The Academy is open every night of the week. “Last night we had a Hanna Sheehy Skeffington lecture. There are exhibitions in the library practically all the time.” Upcoming events include human rights conferences, discussions of Shaw’s legacy, lectures on the obesity crisis. The research library holds the largest collection of Irish manuscripts in the world, including the Book of Uí Mhaine, one of the most important manuscripts of late medieval Ireland.
it’s important for people to feel like the Academy is for them
The Academy is also the oldest publisher in Ireland. “This year, we’re publishing a biography of George Bernard Shaw, ‘Judging Shaw’. That’s about taking scholarship the taxpayer has paid for and making it accessible to the general public. We did Judging Dev, Judging Lemass. And in the New Year, we’re doing Carson and Redmond.” I point out that they are all men. Dempsey agrees. “It’s about the iconic figures. I must think about which women we would do.” The Women on the Wall theme, he says, is impacting on the overall thinking in the Academy.
Thousands of people came through the halls of the Academy on Culture Night and “it’s important for people to feel like the Academy is for them.
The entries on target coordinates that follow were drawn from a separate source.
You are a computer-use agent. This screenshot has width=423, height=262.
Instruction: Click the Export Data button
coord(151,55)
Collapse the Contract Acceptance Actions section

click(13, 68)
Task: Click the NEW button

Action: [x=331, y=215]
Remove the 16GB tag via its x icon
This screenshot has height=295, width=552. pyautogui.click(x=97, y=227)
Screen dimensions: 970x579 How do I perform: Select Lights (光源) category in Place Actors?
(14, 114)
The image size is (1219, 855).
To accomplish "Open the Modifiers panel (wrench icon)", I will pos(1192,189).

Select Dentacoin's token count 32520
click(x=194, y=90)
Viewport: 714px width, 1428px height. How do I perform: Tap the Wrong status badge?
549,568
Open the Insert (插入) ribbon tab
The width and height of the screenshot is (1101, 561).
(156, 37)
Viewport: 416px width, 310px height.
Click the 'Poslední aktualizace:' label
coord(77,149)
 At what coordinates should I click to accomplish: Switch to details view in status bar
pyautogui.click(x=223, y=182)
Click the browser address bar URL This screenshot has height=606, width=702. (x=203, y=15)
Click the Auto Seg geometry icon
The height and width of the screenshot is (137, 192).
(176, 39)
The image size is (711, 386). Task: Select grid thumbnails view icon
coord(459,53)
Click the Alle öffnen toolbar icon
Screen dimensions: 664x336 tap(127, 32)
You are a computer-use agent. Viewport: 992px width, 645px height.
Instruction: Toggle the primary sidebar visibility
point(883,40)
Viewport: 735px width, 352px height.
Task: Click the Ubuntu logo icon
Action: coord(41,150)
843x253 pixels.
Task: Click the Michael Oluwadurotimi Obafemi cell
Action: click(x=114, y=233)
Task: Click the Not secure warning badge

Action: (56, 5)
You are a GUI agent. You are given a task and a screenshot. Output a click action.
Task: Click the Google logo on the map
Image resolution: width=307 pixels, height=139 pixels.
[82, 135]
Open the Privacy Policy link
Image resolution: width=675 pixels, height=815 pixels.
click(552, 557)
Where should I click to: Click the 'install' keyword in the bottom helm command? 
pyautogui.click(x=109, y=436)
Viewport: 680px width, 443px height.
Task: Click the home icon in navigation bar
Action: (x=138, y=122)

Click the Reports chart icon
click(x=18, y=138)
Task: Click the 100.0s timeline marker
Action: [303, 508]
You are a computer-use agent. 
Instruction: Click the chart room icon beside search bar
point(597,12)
Since 1785, the Academy holds annual discourses. This year we have Mary McAleese, William Campbell the Nobel Laureate, Catherine Dave the former Secretary General of the European Commission, we have the President of the Royal Society. You are getting the opportunity to hear incredible people talk about the work that they do.”
The Academy also contributes to the Digital Repository of Ireland and it has a programme devoted to making documents on Ireland’s foreign policy from 1918 up to today available to the public. Documents that demonstrate the attitude that Ireland adopted, in terms of neutrality for instance, or with regard to joining the UN. And because it is a cross-border organisation, it’s currently involved in work commemorating the Belfast-born quantum physicist who disproved Einstein, John Bell.
“I’ve made science cartoons for children, I’ve made television documentaries, I’ve made radio programmes,” Pauric says, explaining the variety of the work here. He hopes to have a portrait painted of all 114 women who have been elected to Dáil Éireann between 1919 and today, “Countess Markievicz to Clare Daly, to tell that story of women’s involvement in national politics.” Dempsey hopes the painting would travel around universities and become a discussion point.
Leaving the building, we go down the main staircase and into the Thomas Moore Library. One wall is lined with Moore’s books. Other walls are adorned with paintings of older men; the Academy founder, James Caulfield, the Earl of Charlemont, Samuel Haughton who, slightly chillingly, altered the technique for hanging criminals so it was more humane. In the reception, lined with the colourful paintings of Tim Robinson, there is a constant stream of traffic as people come in from the street, to use the library, to attend a conference, or to consider both the men and women on the walls.